Иначе Благодать не вселяется.

Двадцать третьего декабря всю ночь падал мокрый снег. Цитрусовые деревья похожи на стога. Протёртый снегом холодный ночной воздух пахнет чистотой.

 

Есть признак, что молитва услышана:

Скорбь о том человеке

преломляется в радость.

Ходили с о. Галактионом в Сухуми на почту. Постояли на берегу уютной Сухумской бухты, где под зелёными волнами расположены улицы византийского Себастополиса. А ещё раньше, в I веке до Рождества Христова, римлянин Помпей разбил здесь понтийского царя Митридата Евпатора.

Сейчас на разрушенных советских причалах сидят бакланы и чайки. Большое мозаичное панно «Красный революционный всадник» на стене дома послужило мишенью бойцам 1992–1993 годов. Гостиницы для партийной элиты сгорели. Редкие прохожие там, где было кипение курортной жизни. Здесь был всесоюзный бордель, и Господь его закрыл.

 

Святое Имя Иисуса Христа бытийно.

Иисус Христос  наш личный персональный Бог.

Сокрушение о грехах достигает предела.

И ум сам идёт на соединение с сердцем.

Молитва требует мужества.

Иисусова молитва  это дар человечеству.

 

Двадцать четвёртого декабря идёт снег. Сдавило сердце. На погоду ли?

 

Не пытайся объяснить Святое Триединство.

Многолетняя молитва трансформирует нас.

Двадцать шестого декабря звёздная морозная ночь. Хрустит снег меж апельсиновых дерев. Ярко горит Сириус в зубах Большого Пса.

Нажарил гороховых котлет с луком и чесноком.

Божественный Павел сказал:

 

Мы безумны Христа ради. Мы, как сор для мира.

Святитель Игнатий Ставрпольский говорит, что

 

Иисусова молитва— орудие покаяния, а не восторга.

Она единственный руководитель ко спасению.

Двадцать седьмого декабря ночью мороз до –10°С. Такая зима была десять лет назад во время войны. Мандарины висят ледяными хрупкими шарами.

Сделал салат с чайотом и картофелем и пшеничную кашу.

Старец говорит, что гонения начнутся через год. Да будет воля Твоя!

Двадцать девятого декабря ночью оттепель, пахнет талым снегом.

— Да кто ты есть?! — говорит мне Старец. — Посмотри на себя: старый блудник и больше ничего.

— Так и есть.

Причастился на святых Праотец наших.

Съедобны почки, молодые побеги, заболонь берёзы, ивы, клёна, сосны, осины, ели, тополя. Лучше в отваренном виде. В молодых листьях берёзы до 20% белка и 10% жиров.

Съедобны молодые побеги и корни лопуха.

В лесу и в альпийской зоне растёт много борщевика или гераклеума. Молодые побеги и корни его съедобны и содержат до 20% протеина.

Тридцатого декабря ветрено. Ходят, припадают бамбуки на Сухумской горе.

Преподобный Амвросий Оптинский учит молиться за себя и за врага в одной молитве: «Господи, Иисусе Xристе, Сыне Божий, помилуй нас, грешных».

Побитые морозом мандарины стали слаще.

Исходные материалы>

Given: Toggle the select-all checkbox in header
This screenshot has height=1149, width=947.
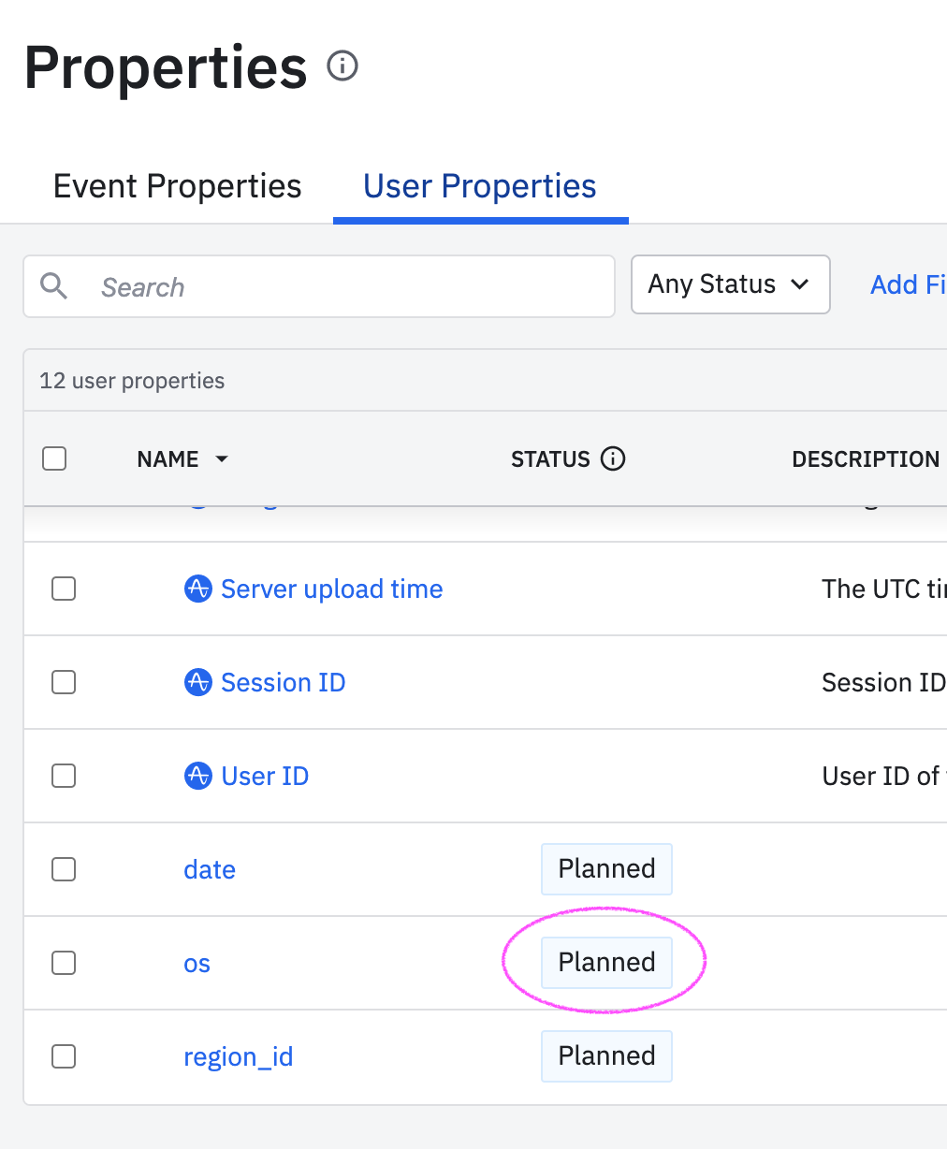Looking at the screenshot, I should (55, 459).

Что сделать>
Определите, согласуются ли с фрагментом текста следующие утверждения, и при каждом ответе «да» или «нет» приведите решающие слова фрагмента в точной цитате.
(а) Двадцать седьмого декабря ночью мороз доходил до –10°С.
(б) Побитые морозом мандарины стали кислее.
(в) Римлянин Помпей разбил Митридата Евпатора в I веке после Рождества Христова.

Ответ>
(а) Да: «Двадцать седьмого декабря ночью мороз до –10°С».
(б) Нет: «Побитые морозом мандарины стали слаще».
(в) Нет: «в I веке до Рождества Христова, римлянин Помпей разбил здесь понтийского царя Митридата Евпатора».